Si, quando scrissi quella canzone ero giovane, avevo speranza nella vita che andava avanti e nelle canzoni che avrei potuto scrivere, mentre penso che qui sia già indicativa la foto usata per la copertina del disco. Scattata sull’ottantesimo parallelo e non ritrae un tempo che passa ma l’arrivo di un tempo passato, giunto su di una nave senza ciurma, perché non c’è più l’equipaggio di un tempo, e ha le vele afflosciate. Non c’è più niente da fare, se non andare e perdermi là, nell’Ultima Thule, in quel luogo mitico lontano e perso nel ghiaccio – nella fine infinita.

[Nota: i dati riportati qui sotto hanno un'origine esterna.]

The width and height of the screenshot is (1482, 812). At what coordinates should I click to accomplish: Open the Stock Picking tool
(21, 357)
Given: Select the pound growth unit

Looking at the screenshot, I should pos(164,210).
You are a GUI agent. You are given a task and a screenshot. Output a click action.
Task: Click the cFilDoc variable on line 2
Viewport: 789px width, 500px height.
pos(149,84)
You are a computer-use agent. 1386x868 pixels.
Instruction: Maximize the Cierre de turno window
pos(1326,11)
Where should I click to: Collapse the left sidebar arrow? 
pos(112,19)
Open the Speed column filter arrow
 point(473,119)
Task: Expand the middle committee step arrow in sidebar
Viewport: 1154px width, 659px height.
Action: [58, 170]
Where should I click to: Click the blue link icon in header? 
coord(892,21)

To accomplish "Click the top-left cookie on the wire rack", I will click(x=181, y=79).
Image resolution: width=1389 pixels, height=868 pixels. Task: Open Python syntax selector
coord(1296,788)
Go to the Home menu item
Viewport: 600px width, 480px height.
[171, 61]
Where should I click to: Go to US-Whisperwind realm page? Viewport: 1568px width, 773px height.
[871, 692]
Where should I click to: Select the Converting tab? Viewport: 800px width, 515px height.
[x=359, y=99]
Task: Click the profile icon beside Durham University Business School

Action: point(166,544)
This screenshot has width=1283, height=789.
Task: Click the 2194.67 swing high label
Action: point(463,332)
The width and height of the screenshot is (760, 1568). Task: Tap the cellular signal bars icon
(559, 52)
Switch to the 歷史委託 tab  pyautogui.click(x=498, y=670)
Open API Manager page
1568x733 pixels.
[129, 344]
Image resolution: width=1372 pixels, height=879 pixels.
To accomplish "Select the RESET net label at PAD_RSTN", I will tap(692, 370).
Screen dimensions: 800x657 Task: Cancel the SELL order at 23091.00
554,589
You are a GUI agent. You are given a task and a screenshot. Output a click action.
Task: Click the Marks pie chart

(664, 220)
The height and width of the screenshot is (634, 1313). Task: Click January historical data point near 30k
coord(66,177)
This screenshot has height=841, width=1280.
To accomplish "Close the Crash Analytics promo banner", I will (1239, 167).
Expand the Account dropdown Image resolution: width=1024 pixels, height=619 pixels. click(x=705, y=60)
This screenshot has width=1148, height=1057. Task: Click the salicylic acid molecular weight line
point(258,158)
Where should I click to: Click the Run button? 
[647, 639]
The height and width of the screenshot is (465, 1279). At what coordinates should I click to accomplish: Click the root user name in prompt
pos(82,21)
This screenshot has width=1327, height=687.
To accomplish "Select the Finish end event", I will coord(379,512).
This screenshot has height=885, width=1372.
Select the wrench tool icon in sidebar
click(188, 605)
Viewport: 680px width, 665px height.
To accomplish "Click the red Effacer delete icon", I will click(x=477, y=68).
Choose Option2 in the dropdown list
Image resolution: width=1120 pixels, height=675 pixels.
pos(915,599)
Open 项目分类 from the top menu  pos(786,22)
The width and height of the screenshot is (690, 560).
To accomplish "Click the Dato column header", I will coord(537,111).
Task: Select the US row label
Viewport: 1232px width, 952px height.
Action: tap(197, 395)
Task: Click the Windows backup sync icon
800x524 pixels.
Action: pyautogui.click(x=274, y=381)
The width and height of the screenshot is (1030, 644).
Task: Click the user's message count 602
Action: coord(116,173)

In questo tuo viaggio ti ha sempre contraddistinto il fatto di essere un riferimento per diverse generazioni, come se riuscissi a parlare sempre la lingua dei ragazzi.

Ritengo che alcuni sono vittime della famiglia: certi ragazzi sono stati suffolati dalla famiglia con le mie canzoni. Mi è capitato tempo fa di vedere un programma alla televisione, un programma rock inglese e c’era nonno padre e nipote tutti e tre vestiti nello stesso modo con il ciuffone a banana e jeans. Così succede che un padre gucciniano da giovane, passi ai figli facendo questa passione. Certo è che penso di essere anche considerato un po’ marginale, piace anche il personaggio Guccini, sopratttutto quello che ha colpito per la sua bellezza.